La misión del Houston Livestock Show and Rodeo es promover la agricultura organizando una experiencia anual para toda la familia que educa y entretiene al público, apoya a la juventud de Texas, exhibe la herencia occidental y brinda apoyo educativo durante todo el año dentro de la comunidad.
Precisamente con estos valores también se mueve Gary, que busca inculcar en los más jóvenes de su familia y comunidad sus costumbres y tradiciones, para compartirlas con miles, para que no se borre.
“Involucrar a mis hijos y qué ellos involucren a sus hijos es importante; queremos que esto siga adelante mucho tiempo. Pero si no involucramos a los más jóvenes, eso desaparecerá. Por eso es importante para mí que todos participemos y en las caravanas verás que hay niños y jóvenes que vienen con sus familias”.

Por otra parte, el Rodeo de Houston, que cada año es visitado por dos millones de personas, también destaca los orígenes de muchos que han crecido en esta tierra y, sin olvidar que alguna vez este estado perteneció a México, se hace esa conexión con la charrería.
Cada año, durante el desfile y en los días que dura esta fiesta vaquera, hay espacios para los charros que cargan con ellos el legado de la charrería, muchas veces comparado con la vida de trabajo y dedicación en el campo.
Este año, además de los charros que participan en las actividades alrededor del rodeo y que podemos ver en el desfile, el escenario principal presenta a un charro que ha defendido este deporte mexicano y que lo ha llevado por el mundo.

Será Pepe Aguilar quien cante en el día Go Tejano, dedicado a la comunidad latina y frente a miles de personas; asegura que mostrará lo que sus padres le enseñaron.
“Son muy parecidos los valores, las actividades en el rodeo y la charrería; es familia, trabajo y campo.
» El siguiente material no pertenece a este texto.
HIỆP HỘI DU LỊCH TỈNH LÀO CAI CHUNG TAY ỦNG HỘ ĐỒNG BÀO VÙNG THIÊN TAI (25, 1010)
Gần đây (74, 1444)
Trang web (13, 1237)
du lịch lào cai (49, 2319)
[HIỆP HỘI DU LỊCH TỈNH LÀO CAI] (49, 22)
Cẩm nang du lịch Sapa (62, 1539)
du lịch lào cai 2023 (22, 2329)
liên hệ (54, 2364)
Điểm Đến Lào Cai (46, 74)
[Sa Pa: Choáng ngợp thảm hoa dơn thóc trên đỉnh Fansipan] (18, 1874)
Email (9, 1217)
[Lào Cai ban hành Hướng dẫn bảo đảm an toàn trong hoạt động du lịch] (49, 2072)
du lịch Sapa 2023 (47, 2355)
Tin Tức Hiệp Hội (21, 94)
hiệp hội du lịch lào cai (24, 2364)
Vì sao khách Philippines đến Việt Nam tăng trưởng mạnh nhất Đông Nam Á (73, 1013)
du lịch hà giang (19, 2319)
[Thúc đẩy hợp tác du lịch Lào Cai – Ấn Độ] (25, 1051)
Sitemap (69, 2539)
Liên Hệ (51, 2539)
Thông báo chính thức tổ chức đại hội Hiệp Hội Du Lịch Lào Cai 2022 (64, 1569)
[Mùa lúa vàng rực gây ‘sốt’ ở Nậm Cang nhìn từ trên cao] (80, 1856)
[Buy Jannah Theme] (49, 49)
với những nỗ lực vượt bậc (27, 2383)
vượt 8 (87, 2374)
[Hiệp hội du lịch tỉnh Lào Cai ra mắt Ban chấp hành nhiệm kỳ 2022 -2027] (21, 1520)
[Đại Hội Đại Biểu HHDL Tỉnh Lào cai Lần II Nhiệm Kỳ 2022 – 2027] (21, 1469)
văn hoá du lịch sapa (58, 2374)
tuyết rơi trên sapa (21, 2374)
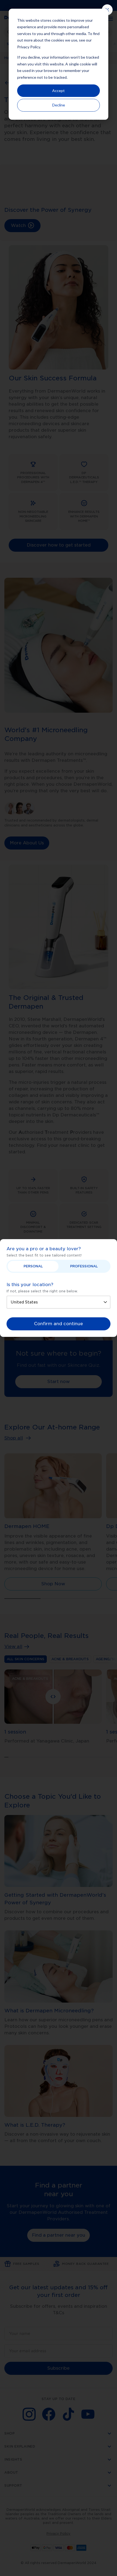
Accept (58, 90)
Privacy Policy (28, 47)
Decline (58, 105)
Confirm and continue (58, 1323)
Es tradicional y natural que haya coincidencias que vengan al caso para que estemos allí”, dijo Aguilar en entrevista.
Cabe mencionar que Pepe es nacido en Texas, pero su vida ha sido la música y la charrería; por eso está orgulloso de ser la conexión entre las culturas que se combinan y que hacen del Rodeo de Houston un evento enriquecedor.
“Yo no me siento nada ajeno, nací en San Antonio y criado en Zacatecas y con todo el respeto que le tengo a lo que representa la idea de ser tejano porque Texas y México tienen historia desde antes que este fuera estado de Estados Unidos”.
El Rodeo de Houston se lleva a cabo hasta el 22 de marzo y deja un impacto económico de unos $326,4 millones y casi $600 millones en actividad económica total para el área metropolitana de Houston.